The lines below, from the one holding "Click security code digit 0" through the final line, are to be copied exactly, with no other lines and no pictures.

Segment Start: Exercise data

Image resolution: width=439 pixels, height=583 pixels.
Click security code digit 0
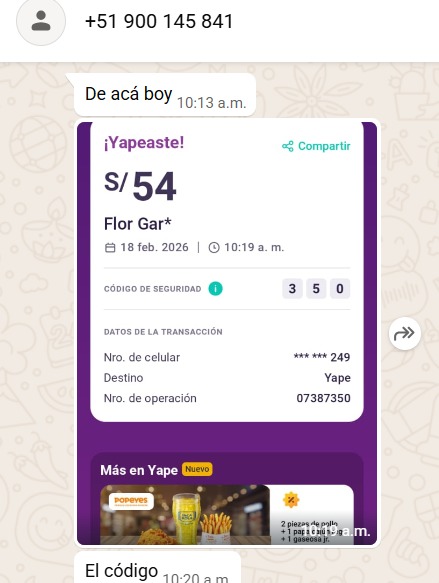click(x=340, y=289)
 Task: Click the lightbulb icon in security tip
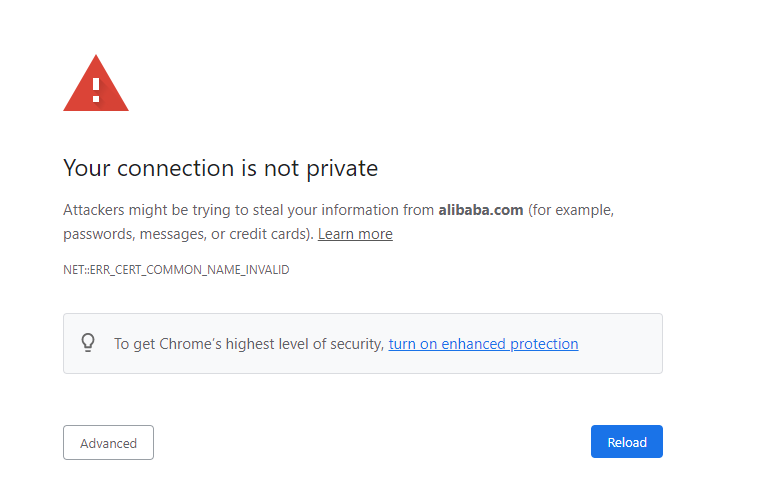click(88, 343)
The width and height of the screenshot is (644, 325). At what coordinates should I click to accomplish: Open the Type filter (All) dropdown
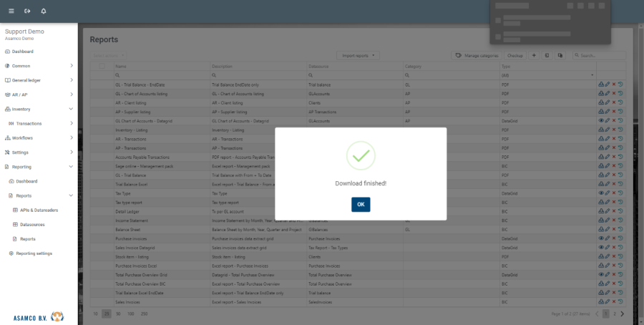coord(548,75)
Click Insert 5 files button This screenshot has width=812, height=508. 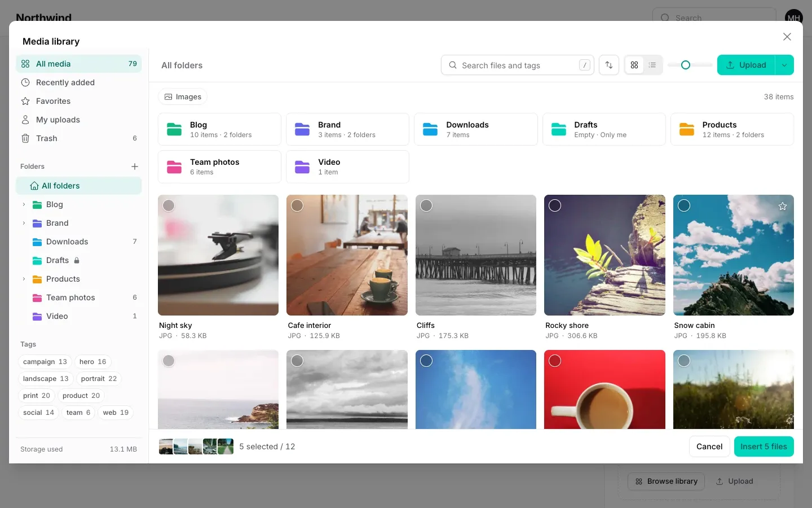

Segment End: Exercise data

= Worked solution =
Click security code digit 0
click(x=340, y=289)
 Task: Click the lightbulb icon in security tip
click(88, 343)
The width and height of the screenshot is (644, 325). At what coordinates should I click to accomplish: Open the Type filter (All) dropdown
coord(548,75)
Click Insert 5 files button This screenshot has width=812, height=508. 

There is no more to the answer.